One of the most popular classical works aimed at young people, “Peter and the Wolf” is the musical tale of a young boy who, with the help of animal friends, captures a wolf that has been terrorizing the countryside.

The story is told by a narrator against a backdrop of dramatic orchestral music.

LPO Music Director Carlos Miguel Prieto will conduct this final season presentation in the 70-member orchestra’s Family Concert Series at Loyola University’s Roussel Performance Hall.

Perhaps best-known as the voice of several characters in “The Simpsons,” as well as for directing and narrating the Hurricane Katrina documentary “The Big Uneasy,” Shearer said his involvement with “Peter and the Wolf” came about by coincidence.

“I was talking to some of the LPO people after the last Randy Newman concert (in January) and someone asked me if there was anything I might be interested in doing with them,” Shearer said. “I said a friend of mine in L.A. just finished a stint as a director of a youth orchestra and I’d done ‘Peter and the Wolf’ with them. Their eyes lit up and they asked if I would do it for them. I said, ‘Sure, I’d love to.’ ”

Shearer said he enjoyed the musical work as a child.

“I had a lovely recording of it which I played and played and played. The music is so wonderful and the experience of doing it with an orchestra for the first time — with that youth orchestra — was great. There’s so much beautiful music in this piece.”

True to his style, Shearer said he delivered that earlier narration in another well-known voice, mimicking TV personality Larry King. He won’t be doing that here, though, he added. “This will be a very proper version.”

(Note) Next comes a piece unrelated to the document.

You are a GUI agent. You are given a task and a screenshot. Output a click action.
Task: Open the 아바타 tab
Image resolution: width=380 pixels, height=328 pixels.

As intended by Prokofiev, each instrument in the score mirrors a character. Peter is represented by the string section in a melody that’s familiar to millions of people. The bird’s movements are highlighted by the flute section, the cat by the clarinets, the duck by the oboes, the grandfather by the bassoon, the wolf by French horns and the hunters by the woodwinds and tympani.

The narrator explains it all at the start of the performance.

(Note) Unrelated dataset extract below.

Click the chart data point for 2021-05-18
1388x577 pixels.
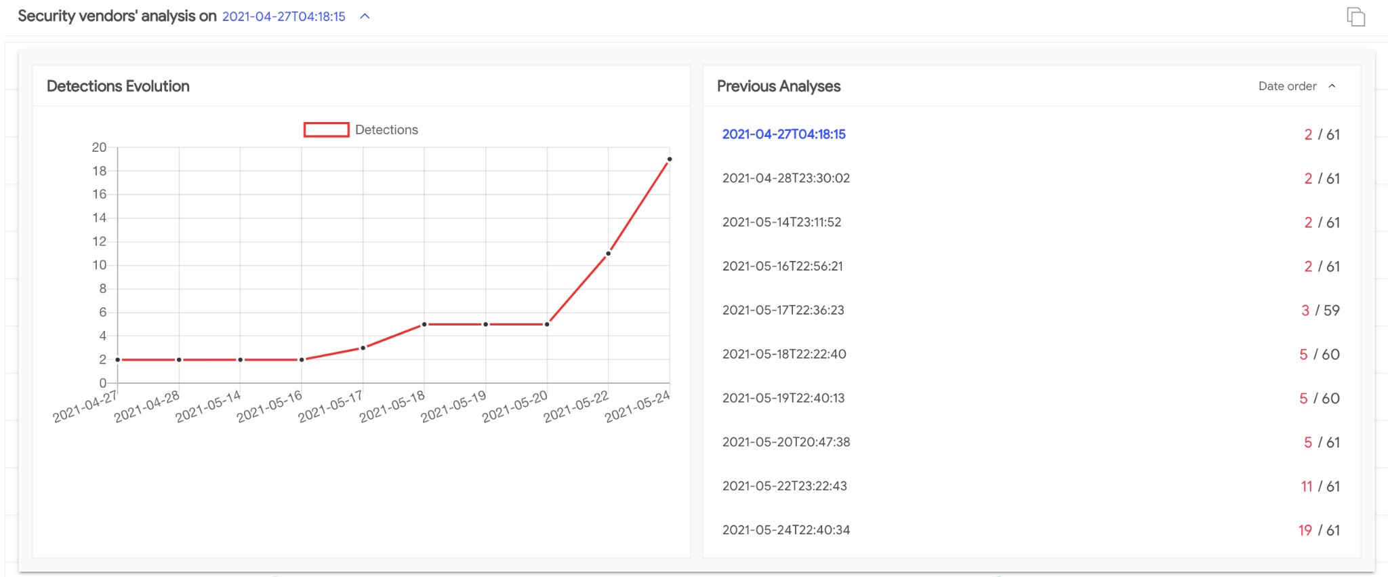[x=424, y=324]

“It’s a very expressive, very visual piece in how it uses the instrumentation,” Shearer said. “You’re watching different parts of the orchestra tell different parts of the story. It focuses your attention on these different instruments, and what kinds of emotions they can express. It’s a wonderful way to introduce young people to the orchestra.”

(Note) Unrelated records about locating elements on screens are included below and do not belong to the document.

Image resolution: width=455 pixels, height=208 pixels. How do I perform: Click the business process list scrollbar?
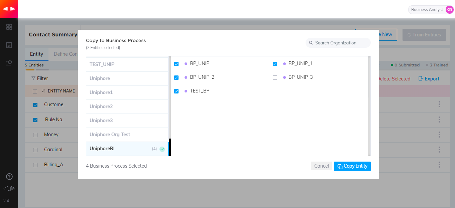pyautogui.click(x=369, y=106)
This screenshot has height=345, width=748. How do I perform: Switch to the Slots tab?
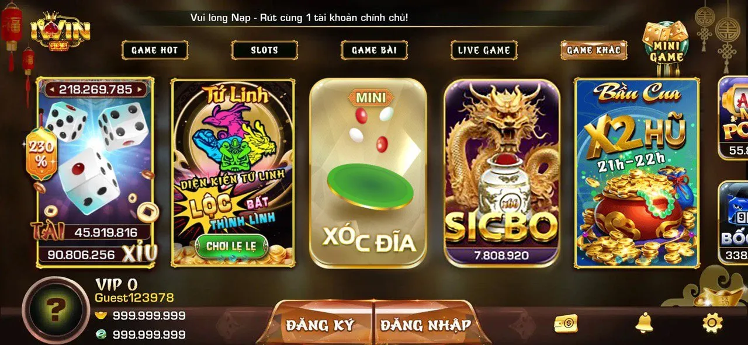(264, 50)
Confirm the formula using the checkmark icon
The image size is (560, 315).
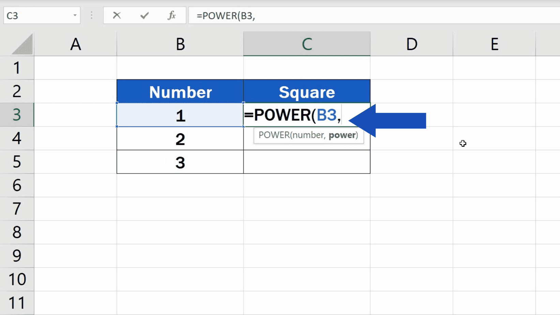144,15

“This is going to be a fun program, and I’m excited that Harry is going to be a part of it,” said Amanda Wuerstlin, LPO’s director of education and community engagement. “It will be something new and different for us.”

“Roussel has a really nice stage for family concerts,” Wuerstlin said. “From any angle, you can see the whole orchestra, so it’s really nice for the kids to see the percussion section as well as the string section that’s in front. This is what we’re trying to accomplish.”

“Peter and the Wolf” runs for about 25 minutes. Other musical pieces that will round out the 50-minute program include the overture from Mikhail Glinka’s “Russlan and Ludmilla” and Benjamin Pope’s Jamaican-flavored adaptation of a well-known Mozart piece titled “Mozart Meets Marley.”

Wuerstlin said the orchestra will also play the widely known “Sabre Dance” by Aram Khachaturian and Jacques Offenbach’s lively “Can-Can” from the overture to “Orpheus in the Underworld.”

And for a half hour prior to the performance, musicians from the orchestra will be in the lobby with their instruments, demonstrating for the children how they’re played.